Ben-Yishai begins his commentary is a way that might serve as a warning to syrupy westerners who see prospects of Israeli-Palestinian accords in every hint of Middle Eastern change.

“If the Arab dominoes continue to fall into the lap of politicized Islam, the chances of a peace agreement with Palestinians approaches zero, and the peace agreement with Jordan is in danger.”

The victories of Islamists reflect, at least partly, an inward-looking religious orthodoxy of a kind that demonizes Jews and Christians, and threatens any who proposes the compromise of Muslim territory. In the eyes of some Islamists, that means all of Israel, plus a great swath of Europe as far west as Spain, and north through the Balkans to Vienna, or even further to wherever there is now an immigrant community of Muslims.

Yet Ben-Yishai’s next sentence:

“On the other hand, the relatively democratic election in Egypt distances the danger of a general war.”

He goes on to explain that democracies tend not to fight one another, given their rulers’ sensitivity to the human and material costs of war.

Ben-Yishai views the future as undetermined, and at least a bit threatening, rather than rosy.

The report of the New York Times is not optimistic

“(The president-elect) will have to spar with the generals, who, just after the election, stripped much of the power from the presidency, and he must overcome the doubts of those who chose his opponent — nearly half of the voters — and millions more who did not vote.

Mr. Morsi will also have to convince Egyptians that he represents more than just the narrow interests of the Muslim Brotherhood and to soothe fears among many that his true goal is to bind the notion of citizenship itself more closely to Islam.

“The challenges are very strong,” said Mohammed Habib, a former deputy chairman of the Brotherhood who has worked with Mr. Morsi. “Everyone is watching him through a microscopic lens.”

Asked if Mr. Morsi had what it takes to overcome those challenges, Mr. Habib said, “No, he doesn’t.”

Another New York Times report is that the Obama administration expressed relief that Egypt’s election commission gave the nod to the Islamic candidate, insofar as anything else would set off violent protests. The White House called on the president-elect “to advance national unity by reaching out to all parties and constituencies in consultations about the formation of a new government.” A White House statement also signaled to Egypt’s ruling generals, who dissolved the Islamist-led Parliament, that it looked “forward to the completion of a transition to a democratically elected government.”

Barack Obama’s Nobel Peace Prize depends to a large extent on the speech he gave in Cairo admonishing then-rulers of Egypt to embrace democracy and human rights.
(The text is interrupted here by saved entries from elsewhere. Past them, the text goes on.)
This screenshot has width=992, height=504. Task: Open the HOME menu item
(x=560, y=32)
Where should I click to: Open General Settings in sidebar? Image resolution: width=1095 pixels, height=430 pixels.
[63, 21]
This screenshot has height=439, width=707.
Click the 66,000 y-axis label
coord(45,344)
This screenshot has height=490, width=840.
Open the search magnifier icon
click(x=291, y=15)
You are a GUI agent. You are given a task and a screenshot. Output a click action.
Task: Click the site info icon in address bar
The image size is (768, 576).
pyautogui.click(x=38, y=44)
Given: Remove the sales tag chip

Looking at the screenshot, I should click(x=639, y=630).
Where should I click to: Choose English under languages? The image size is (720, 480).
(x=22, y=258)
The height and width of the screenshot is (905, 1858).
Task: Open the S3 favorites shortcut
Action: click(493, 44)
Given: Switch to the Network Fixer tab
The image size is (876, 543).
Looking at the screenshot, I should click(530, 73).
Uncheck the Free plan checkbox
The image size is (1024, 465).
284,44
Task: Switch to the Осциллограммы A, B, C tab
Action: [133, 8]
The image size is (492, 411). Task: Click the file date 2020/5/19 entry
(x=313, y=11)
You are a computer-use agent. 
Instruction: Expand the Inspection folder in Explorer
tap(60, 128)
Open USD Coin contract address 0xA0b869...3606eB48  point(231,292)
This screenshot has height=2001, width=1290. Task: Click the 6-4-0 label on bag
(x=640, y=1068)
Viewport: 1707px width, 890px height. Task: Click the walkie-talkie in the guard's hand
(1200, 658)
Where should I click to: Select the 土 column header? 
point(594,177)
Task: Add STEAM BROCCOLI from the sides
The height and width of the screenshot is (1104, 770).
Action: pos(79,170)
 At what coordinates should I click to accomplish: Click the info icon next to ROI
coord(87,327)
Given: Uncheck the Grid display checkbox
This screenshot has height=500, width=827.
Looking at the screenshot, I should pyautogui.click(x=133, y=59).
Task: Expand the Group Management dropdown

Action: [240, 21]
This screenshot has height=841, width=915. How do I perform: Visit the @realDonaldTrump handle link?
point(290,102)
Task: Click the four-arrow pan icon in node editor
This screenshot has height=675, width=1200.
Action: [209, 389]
Now Senator John Kerry, the chair of the Foreign Relations Committee, is quoting the president elect as committed to protecting fundamental freedoms, including women’s rights, minority rights and the right to free expression and assembly, as well as the importance of post-revolutionary relationships with America and Israel.

All that sounds good for a westerner, and an Israeli, in contrast with other comments in the Islamist’s repertoire.

“Ultimately, just as it is anywhere in the world,” Kerry said, “actions will matter more than words.”

Iranian sources are quoting the president-elect that he will strive to improve relations between Egypt and Iran, and re-examine agreements with Israel. While this may be nothing more than lip service in exchange for routine congratulations about his election, it may require a reconsideration of tensions between Shi’ite Iran and virtually all the rest of the Middle East–including Egypt–governed by Sunni Muslims. It may also serve as notice to Saudi Arabia and others that the new Egyptian government will seek its own fortunes, and establish itself as a leading force in a new Middle East.

On the other hand, it may not even be lip service. Brotherhood sources are denying that the president-elect said that he wanted to improve relations with Iran, or that he even spoke to the Iranian sources claiming to quote him.

The future is anything but clear in that large, populous, and important country.